You’re voting for the first female presidential nominee of a major party, and you’re ready to shout it from the rooftops.
Maybe you’ve bought one — or, heck, all — of the 16 “Made for History” designer t-shirts Hillary Clinton rolled out on the campaign trail. Maybe you’ve snagged an “H” button to rep your girl on your backpack. Maybe you’re the scrunchie type. Whatever your fashion predilections, there’s a Hillary accouterment to match.
Now here’s a question: Is it OK to rock your “I’m With Her” merch at the office?
In a word: no. At least that’s what career experts advise.
“We’re going to be through this vote in the next month, but these fleeting moments can have a long-term impact on the workplace,” says Edward Yost, HR business partner at the Society for Human Resource Management. “It’s probably not a good idea.”
This election cycle has bred a highly contentious political climate, and with vitriol driving the conversation, Yost and other etiquette experts strongly advise against showing your political stripes at work. Chances are, your colleagues fall all along the political spectrum. If you think everyone in your “liberal” office shares your beliefs, you’re probably wrong. And if you think your t-shirt is going to sway someone’s opinion, you’re definitely wrong.
“You’re not going to change someone’s mind about who they’re going to vote for, but you could damage a work relationship,” Yost says.
Free Speech & Dress Codes
But wait a sec, you protest — what about free speech?
As it turns out, you don’t actually have that at work. The First Amendment operates only against “state action,” and not “private employer action,” says New York University law professor Cynthia Estlund via email. Private companies have broad power to restrict employee speech and behavior, she explains, which means that in most work-related matters, you’re not protected by the First Amendment.

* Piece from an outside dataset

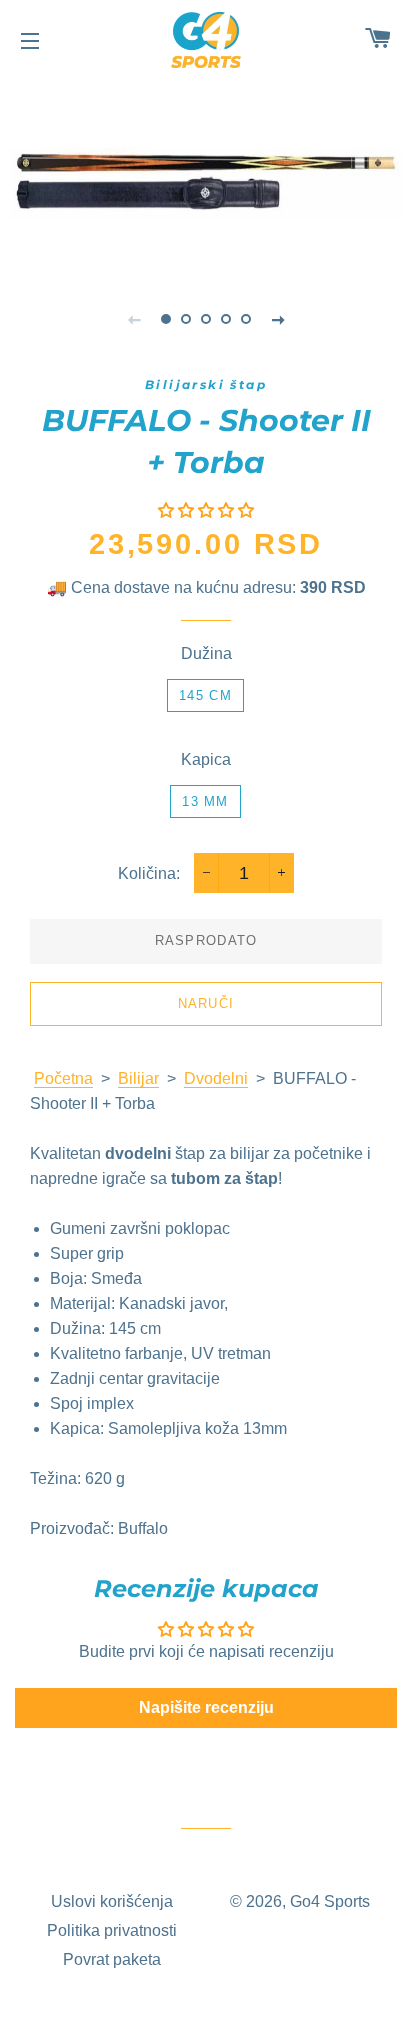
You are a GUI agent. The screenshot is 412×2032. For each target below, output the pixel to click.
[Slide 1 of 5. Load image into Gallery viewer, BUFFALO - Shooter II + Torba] (166, 319)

To remove any ambiguity, many large employers have dress codes prohibiting political slogans, says Yost — and violating those policies puts you at risk of being disciplined or dismissed.
But even if your company doesn’t outright ban political dress, and your workplace has a casual, Silicon Valley-inspired jeans-and-hoodie culture, career and etiquette experts say it’s still a solidly bad idea to sport a Hillary t-shirt — or, for that matter, a “Make America Great Again” baseball cap.
“It’s just going to lead to an uncomfortable office conversation that doesn’t need to happen,” says Diane Gottsman, an etiquette expert and owner of The Protocol School of Texas. “This isn’t about stifling opinions; it’s about being respectful of the people around us.”
Most of us soften our workplace behavior for the sake of common courtesy. We’re nicer on the phone than we need to be; our water cooler small talk is polite and noncontroversial. This is no different.
Forcing people to engage during work hours — whether verbally or mentally — with a taboo topic they’d rather forget doesn’t open up a dialogue. It makes you the office troll.